In other practice management areas larger and smaller contract management groups (CMGs) are on a more equal footing but each tends to fail to perform for a somewhat different reason. In regard to the standardization of physician practice patterns, the larger CMG generally has more metric data but fails because it tends to lack the level of physician trust and collegiality present in the smaller CMG. It’s also typically struggling more for staffing and tends therefore to delay confronting physician outlier behavior issues. Smaller independents, on the other hand, are notorious for failing to enforce practice discipline among their ranks and have Doctor A and Doctor B shifts just as frequently as practices managed by one of the larger CMGs. Equal ownership groups are especially problematic in this regard since everyone is, by definition, equal, which is often interpreted as untouchable. Unless the group’s governance provides for it and the group’s leadership enforces it, dealing with a group owner’s deficiencies typically takes much longer than it should.
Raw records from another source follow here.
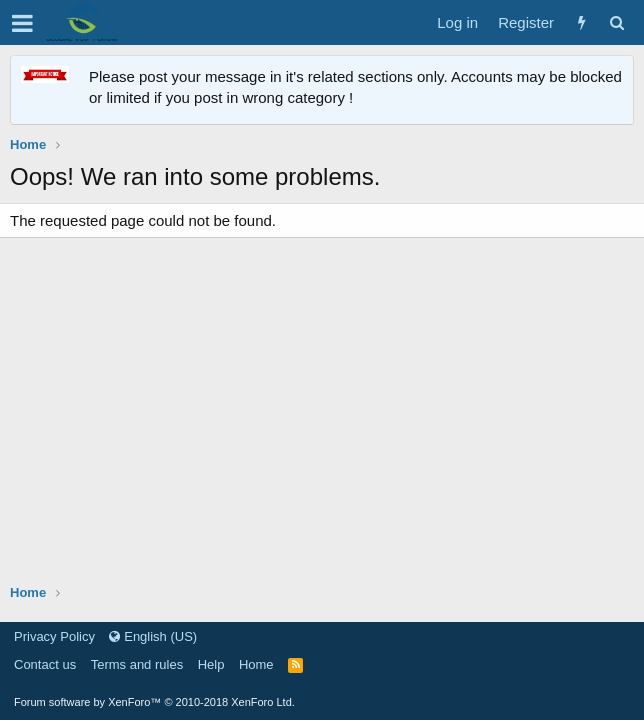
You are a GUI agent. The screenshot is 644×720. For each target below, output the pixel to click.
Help (211, 664)
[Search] (616, 22)
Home (256, 664)
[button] (22, 23)
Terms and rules (137, 664)
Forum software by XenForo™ (154, 702)
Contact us (45, 664)
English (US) (153, 636)
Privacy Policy (54, 636)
Regardless of the reality of the situation – the larger CMGs are not the panacea they present themselves to be and the smaller independent groups are not as incapable as they are presumed to be – it’s clear that the perception of the EM group’s readiness to step up to new challenges in a rapidly changing healthcare environment is extremely important. Today’s hospital needs an EM group partner that is ready to grow and take on additional ED contracts when the hospital needs them to do that, or to staff the hospital-owned urgent care facilities, or to develop an observation unit or hospitalist program. The larger CMGs of course make the most of their readiness to do those things even though their execution may lack the physician buy-in, dedication and loyalty of the smaller, more broadly owned independent group. The smaller independent group may exhibit more physician stability, loyalty and hospital engagement but the perception is that they don’t have the resources to be a full partner in meeting the extra-departmental healthcare challenges of the near future.
The moral to this story seems to be that small independent EM groups without the support of sophisticated practice management resources and the entrepreneurial spirit to expand their horizons to meet hospital needs are likely to become increasingly vulnerable to the loss of their contract. This in turn would seem to argue for obtaining sophisticated MSO services and/or the aggregation of smaller groups into larger ones.